# Schwinn skirt string --how to make it?



## Goldenrod1 (Dec 2, 2014)

My 1940 Girls Majestic, Ivory and Dk. Blue has 80% of it skirt string which is two threads of blue and one of white--stripped.  I am making the other 20% by rewinding new string in the same way.  Were all Schwinn skirt guard string matched to the bike?


----------



## Balloonatic (Dec 2, 2014)

*Please post pix?!*

Please post photos when you're done, or even to show what's there now... I will be completing my prewar ladies Schwinn and would like to see how it was done myself.
Thanks,
Balloonatic O-O


----------



## bike (Dec 3, 2014)

*First, you plant the seeds and water,*

then wait,.............


----------



## WES PINCHOT (Dec 3, 2014)

*Ray Spangler*

Welcome to the Cabe!
Can you show pics?


----------



## Balloontyre (Dec 3, 2014)

If you need more string I have some (free). this bike had remnant blue/white so I went with the same.


----------



## Balloontyre (Dec 3, 2014)

look at this ballooner
http://thecabe.com/vbulletin/showth...ged-ladies-standard&highlight=schwinn+century


----------



## markivpedalpusher (Dec 3, 2014)

Balloontyre said:


> If you need more string I have some (free). this bike had remnant blue/white so I went with the same.
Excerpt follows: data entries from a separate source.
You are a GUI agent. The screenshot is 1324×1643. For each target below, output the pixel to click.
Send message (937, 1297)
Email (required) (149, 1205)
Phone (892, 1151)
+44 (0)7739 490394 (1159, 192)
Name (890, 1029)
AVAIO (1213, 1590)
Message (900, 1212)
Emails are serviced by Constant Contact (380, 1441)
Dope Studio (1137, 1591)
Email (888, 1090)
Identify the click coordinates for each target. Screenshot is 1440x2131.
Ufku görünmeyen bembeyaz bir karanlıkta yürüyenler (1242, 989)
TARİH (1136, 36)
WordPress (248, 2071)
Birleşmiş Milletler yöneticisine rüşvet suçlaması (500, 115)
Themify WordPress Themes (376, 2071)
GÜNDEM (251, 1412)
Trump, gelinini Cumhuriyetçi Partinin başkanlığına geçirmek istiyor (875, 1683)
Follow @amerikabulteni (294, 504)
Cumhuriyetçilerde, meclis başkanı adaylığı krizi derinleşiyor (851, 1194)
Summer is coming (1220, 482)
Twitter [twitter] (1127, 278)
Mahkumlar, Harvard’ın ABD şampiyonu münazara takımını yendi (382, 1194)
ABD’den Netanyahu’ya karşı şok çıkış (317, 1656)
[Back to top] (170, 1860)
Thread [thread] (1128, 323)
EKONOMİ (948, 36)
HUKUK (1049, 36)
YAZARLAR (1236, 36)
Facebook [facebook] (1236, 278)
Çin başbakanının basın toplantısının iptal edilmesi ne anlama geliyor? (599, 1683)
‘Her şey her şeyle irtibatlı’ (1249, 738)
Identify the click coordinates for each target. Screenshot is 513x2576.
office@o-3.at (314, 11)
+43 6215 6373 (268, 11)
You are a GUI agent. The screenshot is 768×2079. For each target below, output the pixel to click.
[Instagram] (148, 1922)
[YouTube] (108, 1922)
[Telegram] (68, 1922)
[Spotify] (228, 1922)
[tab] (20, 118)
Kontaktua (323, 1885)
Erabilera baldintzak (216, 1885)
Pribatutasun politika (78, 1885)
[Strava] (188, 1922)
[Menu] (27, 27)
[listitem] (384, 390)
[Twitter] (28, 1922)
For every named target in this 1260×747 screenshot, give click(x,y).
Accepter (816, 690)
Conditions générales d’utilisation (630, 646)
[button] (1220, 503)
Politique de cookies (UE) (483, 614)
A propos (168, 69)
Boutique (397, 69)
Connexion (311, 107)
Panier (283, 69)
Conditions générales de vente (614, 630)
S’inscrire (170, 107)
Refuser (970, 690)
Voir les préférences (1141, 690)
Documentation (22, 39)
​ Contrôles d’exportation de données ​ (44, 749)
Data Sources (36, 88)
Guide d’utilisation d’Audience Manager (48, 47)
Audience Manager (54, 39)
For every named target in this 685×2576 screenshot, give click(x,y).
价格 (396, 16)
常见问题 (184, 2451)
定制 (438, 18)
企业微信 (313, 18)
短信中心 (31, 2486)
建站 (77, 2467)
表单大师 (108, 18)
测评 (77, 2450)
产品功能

 I need some in that color por favor


----------



## Balloontyre (Dec 3, 2014)

markivpedalpusher said:


> I need some in that color por favor




ok, just so I cut the right amount...is this for a ladies bike or mens bike?


----------



## baronvoncatania (Dec 3, 2014)

*Men's skirt string?*



Balloontyre said:


> ok, just so I cut the right amount...is this for a ladies bike or mens bike?




What?


----------



## markivpedalpusher (Dec 3, 2014)

Just so you know my request is legit lol


----------



## Balloontyre (Dec 3, 2014)

markivpedalpusher said:


> Just so you know my request is legit lol
> 
> View attachment 183012




Doooood,  that's a Schwinn,  the lacing I have doesn't fit Schwinns.


----------



## markivpedalpusher (Dec 3, 2014)

Just my luck it only fits "brand X" bikes LOL


----------



## Ozark Flyer (Dec 3, 2014)

Balloontyre said:


> Doooood,  that's a Schwinn,  the lacing I have doesn't fit Schwinns.




And to top it all...he "dooded" you!


----------



## markivpedalpusher (Dec 3, 2014)

Lol!


----------



## Balloontyre (Dec 3, 2014)

doooooood unto others, 

some lacing photos I referenced when restringing the guards. Might need to use one of these pics in another thread too.


----------



## markivpedalpusher (Dec 4, 2014)

Balloontyre said:


> doooooood unto others,
> 
> Preach it my doooood!


----------



## fordmike65 (Dec 4, 2014)

Wouldn't mind gettin' some of that skirt string if you have some extra. Would look great on these lil ladies:o


----------



## Goldenrod1 (Dec 18, 2014)

had 80 % original string skirt guard so I just placed the other 20% in the same string wrap two blue strings one white one.  Pictures tomorrow.  Ray


----------